Gareth Southgate admits he is “conflicted” over whether to continue as England manager, and will not rush into any decision that could be a “mistake”, following his side’s World Cup quarter-final exit against France.
The 52-year-old said he has found “large parts of the last 18 months difficult”, particularly noting criticism and the boos at Molineux during the 4-0 defeat by Hungary in June. While Southgate said he has loved most of the last few weeks in Qatar, and doesn’t have any regrets given the nature of the performance against France, he revealed he still hasn’t gotten over the Euro 2020 final loss to Italy and wants to be certain that he has the “energy” for another campaign.
The England manager said he wouldn’t make any decision in the immediate future as he wants to do so with a clear head and not regret it either way, at which point he will sit down with the Football Association (FA) and talk it through.
“I’ve found large parts of the last 18 months difficult,” Southgate admitted. “For everything that I’ve loved about the last few weeks, I still have… those 18 months, what’s been said and what’s been written, the night at Wolves, there are lots of things in my head that are really conflicted at the moment. So, what I want to make sure, if it’s the right thing to say, is that I’ve definitely got the energy to do that. I don’t want to be four or five months down the line thinking I’ve made the wrong call. It’s important for everybody to get that right.
“When I’ve been through the past few tournaments, my emotions have been difficult to really think through properly in those following few weeks. It took so much energy out of you and you have so much going through your mind. I want to make the right decision either way because it has to be the right one to go again, or the right one not to go again – and I don’t think tonight is the time to make a decision like that. Neither are the next few days, really.
“After every tournament I’ve sat with everybody at the FA and talked things through logically, and I think that’s the right process to go through again.”
When asked how long tournaments stay in a manager’s system, Southgate admitted he is still pained about the Euro 2020 final defeat by Italy.
“I don’t think I have got over the last one, but this feels a little bit different because, when we reflect on what we’ve done, I’m not sure what more we could have done or given. I think we’ve given a really good performance against a top team, which I think was a significant psychological step for those players.”
Southgate did speak optimistically about a bright future that he might not be around for.
“I think we’ve shown a good side of ourselves. The players have been fantastic in their commitment, application and quality of their play. They’ve answered so many questions individually and collectively. But we were here to win and in the end we’re leaving on a night when I don’t think we could have done any more. But there were fine margins at both ends of the pitch and the goals we’ve conceded, the chances we needed to convert, have been decisive.

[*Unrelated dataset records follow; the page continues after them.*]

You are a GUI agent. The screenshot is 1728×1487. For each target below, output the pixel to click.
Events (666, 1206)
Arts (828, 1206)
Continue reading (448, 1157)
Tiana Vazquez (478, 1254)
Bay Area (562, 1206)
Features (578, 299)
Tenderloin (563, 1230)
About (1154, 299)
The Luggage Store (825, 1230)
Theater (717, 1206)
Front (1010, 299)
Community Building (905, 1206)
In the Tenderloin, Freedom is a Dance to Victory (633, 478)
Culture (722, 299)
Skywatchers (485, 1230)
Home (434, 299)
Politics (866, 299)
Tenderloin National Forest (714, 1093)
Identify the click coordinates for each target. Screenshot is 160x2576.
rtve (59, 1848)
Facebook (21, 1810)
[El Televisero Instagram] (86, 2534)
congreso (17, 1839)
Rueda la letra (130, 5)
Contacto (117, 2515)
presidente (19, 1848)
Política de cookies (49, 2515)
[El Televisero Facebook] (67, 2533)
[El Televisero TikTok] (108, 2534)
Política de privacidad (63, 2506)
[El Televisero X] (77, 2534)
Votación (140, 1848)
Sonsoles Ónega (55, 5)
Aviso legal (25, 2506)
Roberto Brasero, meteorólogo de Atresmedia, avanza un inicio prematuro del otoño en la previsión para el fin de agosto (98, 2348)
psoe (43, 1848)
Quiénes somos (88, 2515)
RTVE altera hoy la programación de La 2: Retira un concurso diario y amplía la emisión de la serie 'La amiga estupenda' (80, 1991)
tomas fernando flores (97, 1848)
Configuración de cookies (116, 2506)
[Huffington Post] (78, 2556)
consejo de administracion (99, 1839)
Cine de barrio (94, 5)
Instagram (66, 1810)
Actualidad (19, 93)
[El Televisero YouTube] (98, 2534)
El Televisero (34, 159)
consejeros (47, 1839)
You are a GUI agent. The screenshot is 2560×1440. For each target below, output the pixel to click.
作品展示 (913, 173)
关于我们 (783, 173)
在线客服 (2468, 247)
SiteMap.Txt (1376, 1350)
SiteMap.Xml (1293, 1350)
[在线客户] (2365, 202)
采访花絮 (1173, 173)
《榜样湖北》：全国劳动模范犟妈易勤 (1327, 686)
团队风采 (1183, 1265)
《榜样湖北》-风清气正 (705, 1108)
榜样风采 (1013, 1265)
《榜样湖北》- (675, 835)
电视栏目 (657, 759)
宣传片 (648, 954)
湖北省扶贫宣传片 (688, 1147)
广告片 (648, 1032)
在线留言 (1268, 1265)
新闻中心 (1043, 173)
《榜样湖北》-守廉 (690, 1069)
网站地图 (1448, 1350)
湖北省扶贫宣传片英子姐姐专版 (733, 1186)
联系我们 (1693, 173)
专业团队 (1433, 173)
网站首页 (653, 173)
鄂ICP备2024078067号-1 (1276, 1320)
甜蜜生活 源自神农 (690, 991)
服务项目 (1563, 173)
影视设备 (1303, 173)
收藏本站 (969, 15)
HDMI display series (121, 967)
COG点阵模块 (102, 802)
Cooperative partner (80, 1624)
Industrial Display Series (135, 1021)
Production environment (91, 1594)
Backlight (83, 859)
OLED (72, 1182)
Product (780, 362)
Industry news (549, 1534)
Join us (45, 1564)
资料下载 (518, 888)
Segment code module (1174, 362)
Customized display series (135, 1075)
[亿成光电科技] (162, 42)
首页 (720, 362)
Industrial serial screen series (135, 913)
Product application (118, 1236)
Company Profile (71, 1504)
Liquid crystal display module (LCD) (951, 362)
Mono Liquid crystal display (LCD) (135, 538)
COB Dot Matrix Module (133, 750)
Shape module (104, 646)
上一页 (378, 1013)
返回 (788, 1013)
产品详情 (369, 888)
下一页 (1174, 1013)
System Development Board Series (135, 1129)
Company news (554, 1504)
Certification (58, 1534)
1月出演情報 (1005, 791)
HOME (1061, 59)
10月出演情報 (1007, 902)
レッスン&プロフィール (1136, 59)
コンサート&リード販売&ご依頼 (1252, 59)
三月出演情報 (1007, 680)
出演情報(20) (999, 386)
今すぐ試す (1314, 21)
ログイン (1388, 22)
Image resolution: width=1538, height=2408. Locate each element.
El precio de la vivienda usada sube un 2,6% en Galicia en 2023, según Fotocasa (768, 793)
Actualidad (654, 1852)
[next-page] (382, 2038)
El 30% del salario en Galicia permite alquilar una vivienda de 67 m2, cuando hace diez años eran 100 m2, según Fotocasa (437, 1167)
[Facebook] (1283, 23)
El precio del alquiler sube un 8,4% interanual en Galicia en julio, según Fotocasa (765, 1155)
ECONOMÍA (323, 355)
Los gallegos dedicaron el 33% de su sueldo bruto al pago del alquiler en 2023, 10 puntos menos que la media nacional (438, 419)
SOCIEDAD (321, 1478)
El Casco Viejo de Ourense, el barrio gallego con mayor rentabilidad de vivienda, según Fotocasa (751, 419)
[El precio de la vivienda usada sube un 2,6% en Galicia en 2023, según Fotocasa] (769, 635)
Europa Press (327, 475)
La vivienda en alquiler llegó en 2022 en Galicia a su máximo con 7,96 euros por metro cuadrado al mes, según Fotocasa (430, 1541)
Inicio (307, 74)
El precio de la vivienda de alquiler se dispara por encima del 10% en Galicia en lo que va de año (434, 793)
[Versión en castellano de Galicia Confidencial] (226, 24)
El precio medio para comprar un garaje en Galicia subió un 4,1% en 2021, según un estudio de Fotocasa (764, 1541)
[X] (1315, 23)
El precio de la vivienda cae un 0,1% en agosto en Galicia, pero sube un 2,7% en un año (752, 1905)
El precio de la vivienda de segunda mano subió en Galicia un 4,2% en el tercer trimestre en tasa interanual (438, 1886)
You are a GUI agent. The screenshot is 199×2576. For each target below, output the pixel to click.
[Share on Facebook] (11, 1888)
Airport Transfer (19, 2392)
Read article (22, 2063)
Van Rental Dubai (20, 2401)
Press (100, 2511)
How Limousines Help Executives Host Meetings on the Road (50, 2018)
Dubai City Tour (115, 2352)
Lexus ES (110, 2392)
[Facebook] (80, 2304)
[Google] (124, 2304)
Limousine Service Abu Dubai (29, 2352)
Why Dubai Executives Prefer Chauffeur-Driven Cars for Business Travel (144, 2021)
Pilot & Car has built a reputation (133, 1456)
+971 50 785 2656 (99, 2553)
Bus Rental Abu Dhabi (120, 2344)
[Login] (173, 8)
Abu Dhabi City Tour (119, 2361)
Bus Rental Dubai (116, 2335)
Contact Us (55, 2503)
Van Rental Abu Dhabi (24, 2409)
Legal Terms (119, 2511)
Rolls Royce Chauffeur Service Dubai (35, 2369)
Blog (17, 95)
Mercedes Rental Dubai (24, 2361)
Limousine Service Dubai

“There are some young players in there, especially, where the step we have to make is to have that belief and that confidence in those big games. I have been involved in nights where we have played top teams and been on the back foot for the majority of the game and [been] dominated. I know France are a bit more counter-attacking so it is a little bit different from a possession team who can pin you back. We wanted to be bold in the tournament and I think we went toe-to-toe with them and yeah, the players should be really proud of what they have done.
“When you look back on the team in 2018 you can see, I think we got a tremendous amount out of what we had and we felt it was a particular way to go to do that. The emergence of some different players through the Euros and through this tournament meant we have been able to approach it differently and we have said we want to be competitive all the way through with England. And we are, I believe, in that top table where the last three tournaments we have restored credibility. The rest of the world look at us as a good side, but we are here to win and we haven’t won.”
Asked whether he would watch the rest of the World Cup, Southgate said: “I don’t think so. I don’t really know. I am interested to see how it goes, but I don’t know.”